On a rather newer computer with one 1TB hdd and 8GB USB pen drive, after first major upgrade of 300 MB it got confused and automatically offered to reinstall Grub but asked to choose the drive, which saved the day.

Upgrade

Upgrade process is smooth. It will offer to upgrade not only from Update Manager but also from the USB having installation media. On my system which was upgraded from Natty to Oneric it took several hours and completed successfully. Only problems were longer boot time, at shut down it would stuck at unattended upgrades and manual alt-ctrl-del would solve the problem. Totem would crash every day several times. Xmandu did not work. Gnome 3 was being used instead of Unity.

Unity sucks

With every one praising it, it requires courage to stand up and state the facts. It still has too many issues:
1. Poor response time: Very often clicking on a icon on dash favourite yields no immediate response. It wakes up after several seconds.
Frequently the screen starts dimming while waiting completion of a task like refreshing a window.
The reason, my guess is, Unity is a ram guzzling, video memory dependent software. It is created to compete Windows (ambitious?) On newest computers and not to retro fit on old machines. Not even few years old.

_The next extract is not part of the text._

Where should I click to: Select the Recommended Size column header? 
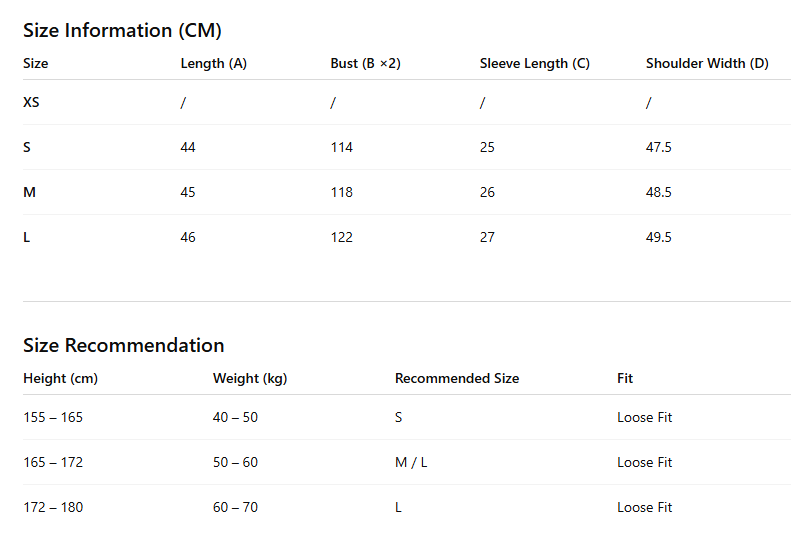click(x=457, y=378)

Overall it is too slow without justification. That is sad.

Dropping

Any one who has used windows for years knows about crashing and improvements over it. Earlier if a program used to crash, windows would hang and sulk till rebooted. Window 7 made real improvement and it let’s program crash alone.
Unity has different problems. On a quad core 3 Ghz machine with 2 GB DDR-3 RAM and 3 GB swap, it simply drops one program for some time and re-picks it. For example the exaile or audacious would crackle for a few seconds and return back to normal.

Touch Screen

Unity is created to handle touch screen input. Now we are struck with same old mouse and keyboard input. Better leave Unity as also Gnome 3 till we buy touch screen monitor.

Making bootable USB for Precise

It is a chicken and egg problem. Precise USB can be created on Precise only. Either install Precise Pangolin in virtual machine or use UNetBootin.

Future

Ubuntu has already discontinued Kbuntu and thus washed its hands off KDE Desktop. It has also discarded Gnome. So where is it headed? To make Ubuntu a firmware package. No more distractions on better user experience. The focus is on sale and efficient installation on new machines.
BTW its installation media/CD/USB/ISO also has an option for OEM install.